As you can see, there's quite a lot being proposed here (and for quite a lot of money). The almost $2 million price tag is only for the next three years. The committee estimates that the whole process through 2030 could cost up to $8 million. The cost of this enormous project is but one of the concerns. It would be an understatement to say that convention and, more accurately, the Church at large is divided on the idea of prayer book revision. Much of the debate is on the language of new or updated liturgies. As we pointed out in the previous post, some of the changes would be fairly trivial -- in some instances, it would be as simple as "he" changing to "God" when speaking of the whole Trinity, though it could remain "he" when specifically referring to Jesus. Another part of debate is on the idea of masculine language altogether. Though "Father, Son, and Holy Spirit" is a biblical formula and very much a part of how God is revealed to us in scripture and tradition, it is not the only way in which God is named -- as we pointed out above, there are many different kinds of names and references to how we might come to know God. I imagine a compromise could be met that, at least, appeases part of both sides. It would not be too difficult a change to update the language of Rite II to change masculine pronouns while still retaining some of the traditional language. However, this resolution does call for substantial revision, which would affect the entire book.

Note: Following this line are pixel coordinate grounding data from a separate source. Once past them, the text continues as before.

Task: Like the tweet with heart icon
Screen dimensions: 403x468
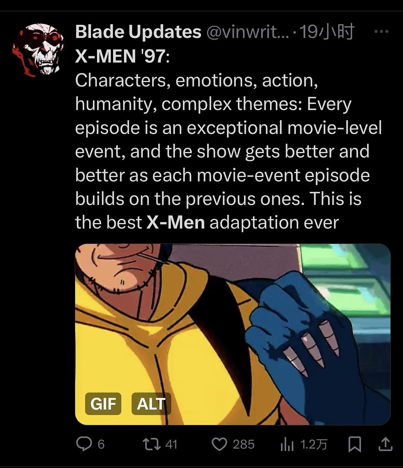Action: coord(219,444)
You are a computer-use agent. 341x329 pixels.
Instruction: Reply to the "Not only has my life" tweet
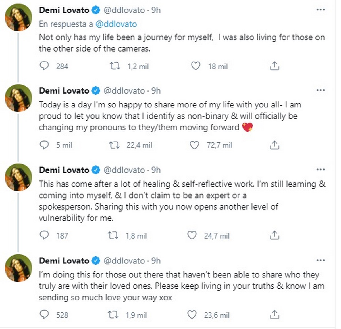(44, 66)
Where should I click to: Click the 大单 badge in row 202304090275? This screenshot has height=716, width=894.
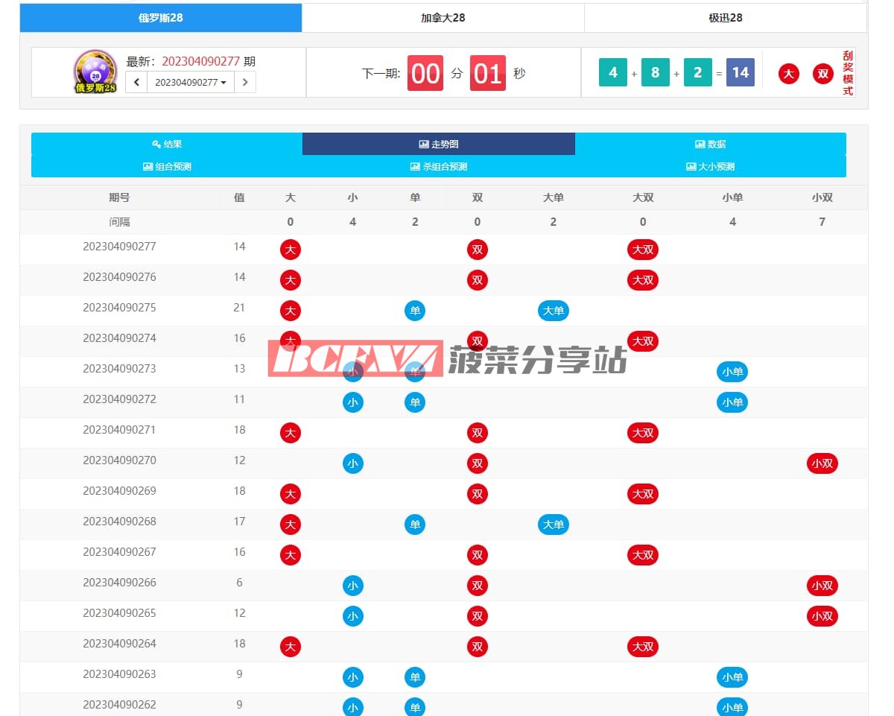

At some point, the Church will have a new prayer book -- we always have since the 1500s, after all -- but the Church may not yet be ready. As I mentioned in the previous post, there has been considerable testimony from deputies in their 20s, 30s, and 40s for concern about the timing of this resolution. Essentially, yes, it will take a while for a new prayer book, but the concern of many is that we a) haven't done our theological homework well enough to understand fully the debate about these kinds of language changes; b) we do not have the diversity of people in place in the right committees actually to accomplish what the resolutions asks the Church to do; c) it costs a ton of money; and d) parts of the 1979 BCP are great and don't need revising.
Debate would have gone well past the appointed time had worship not been on the calendar this evening. Deputies will pick up the date tomorrow morning at 10:30 central time for an additional half hour. If the resolution is adopted, it would still have to pass in the House of Bishops, which it may not -- wholesale change typically takes longer for the House of Bishops.

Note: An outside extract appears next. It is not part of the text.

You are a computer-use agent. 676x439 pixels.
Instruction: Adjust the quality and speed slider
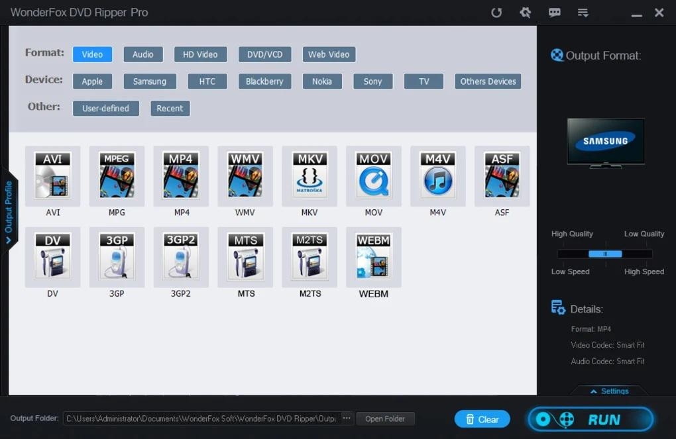605,254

At this point, it's tough to guess what will happen tomorrow. If A068 passes, we could potentially see the beginning of a long road of revision. Certainly some folks would be severely disappointed while others would be elated. It is my hope and prayer that this isn't a crossroads for the Episcopal Church. I still hear people voicing complaint about the last time we did this in the 1970s. As I said, at some point, no matter what happens tomorrow, the BCP will get revised. Keep the Church and the House of Deputies in your prayers as they and we get ready for a big day tomorrow.
In completely unrelated news, Austin is a strange, lovely town, though this priest is missing home a bit. As predicted, convention is exhausting and I'm not even a deputy! Lydia is handling it well, all things considered, but I think she misses home, too.
Til tomorrow, God's peace be with you.